3. Chat Engine Execution

Finally, the system executes the RAG-enabled chat completion:

chat_engine = index.as_chat_engine(
llm=self.llm,
similarity_top_k=top_k, # Initial retrieval size
chat_mode=ChatMode.CONTEXT, # Context-only mode (no query condensation)
node_postprocessors=[
ContextSelectionProcessor(
rag_context_token_fill_ratio=context_token_ratio,
llm=self.llm,
max_tokens=max_tokens,
similarity_threshold=0.85,
)
],
)

# Execute with separated concerns
chat_result = await chat_engine.achat(user_prompt, chat_history=chat_history)

Execution Flow:

  1. Vector Search: user_prompt is used for semantic search against the index
  2. Initial Retrieval: Fetches top_k most similar documents from vector store
  3. Context Selection: ContextSelectionProcessor filters down to final document set
  4. Prompt Construction: Selected documents are formatted into the final prompt
  5. LLM Generation: Complete prompt (context + history + user query) sent to LLM

In the event that no relevant context is found, the LlamaIndex library will return an empty response.
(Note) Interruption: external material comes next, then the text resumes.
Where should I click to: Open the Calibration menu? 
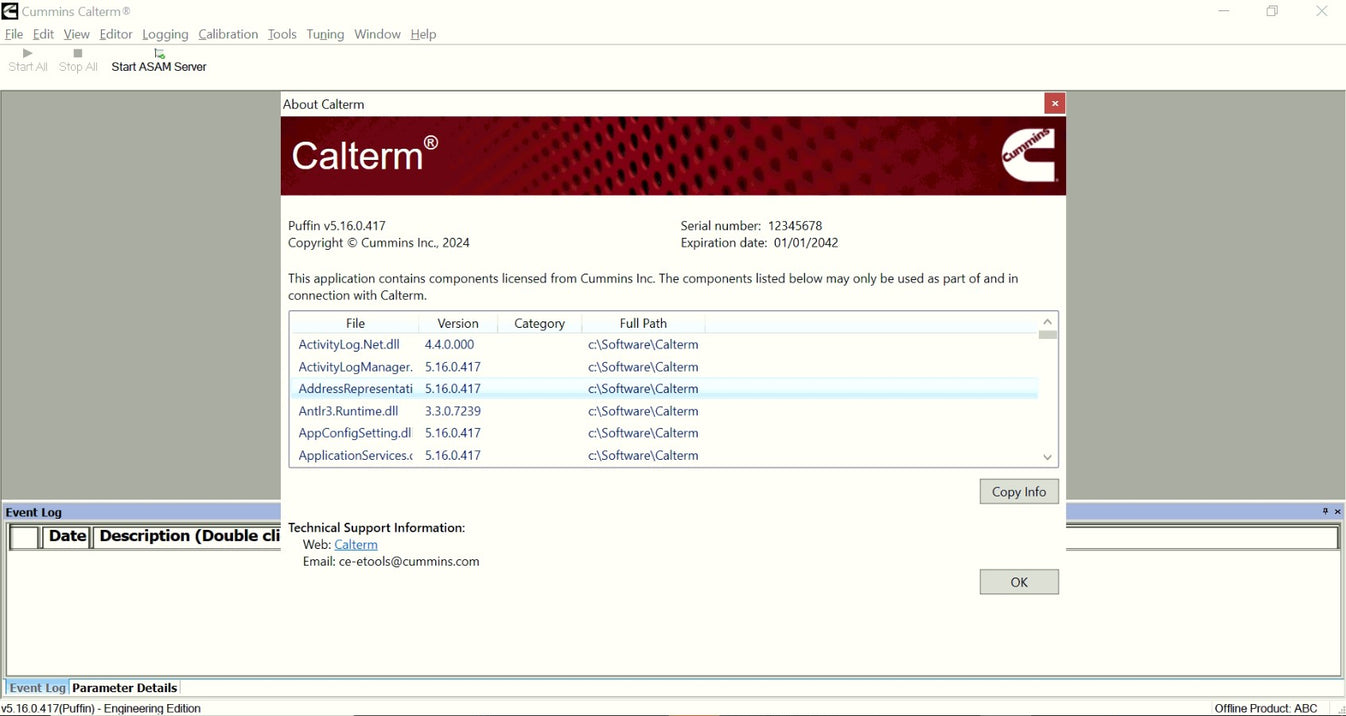[228, 34]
We look out for this and send the request directly to the LLM without context as described in the bypass handling above.

4. Token Budget Example

Here's how token allocation works in practice:

Scenario: 8192 context window, 500 token conversation, max_tokens=1000, context_token_ratio=0.6

1. Base calculation:
Available = 8192 - 500 (conversation) - 150 (formatting) = 7542 tokens

2. Apply max_tokens constraint:
Available = min(1000, 7542) = 1000 tokens

3. Apply context ratio:
Context budget = 1000 * 0.6 = 600 tokens for retrieved documents
Response budget = 1000 - 600 = 400 tokens for LLM response

4. Document selection:
- Retrieve top_k documents (100 as a min)
- ContextSelectionProcessor selects best documents fitting in 600 tokens
- Might end up with 3-4 high-quality documents depending on their length

5. Adaptive Quality Features

The system includes several adaptive features for optimal performance:

  • Zero-Context Handling: If no tokens are available for context, gracefully continues with just the conversation
  • Large Document Handling: Automatically skips documents that are too large for the token budget
  • Relevance Filtering: Similarity threshold prevents inclusion of irrelevant documents
  • Logging and Monitoring: Detailed logs show selection decisions for debugging

This approach ensures that RAG execution is both intelligent and efficient, maximizing the quality of retrieved context while respecting all token constraints and user preferences.

Key Benefits

  1. Intelligent Request Routing: Automatically determines when to use RAG vs. direct LLM calls based on content type, tools, and message structure
  2. Smart Message Processing: Extracts recent user queries for vector search while preserving full conversation context
  3. Adaptive Token Management: Dynamic context allocation with configurable ratios and automatic max_tokens adjustment
  4. Precision Document Selection: Multi-layered filtering combining relevance scoring, similarity thresholds, and token budgets
  5. Graceful Degradation: Handles edge cases (no context space, oversized documents) without failure

This algorithm maximizes RAG effectiveness while maintaining OpenAI API compatibility and robust error handling.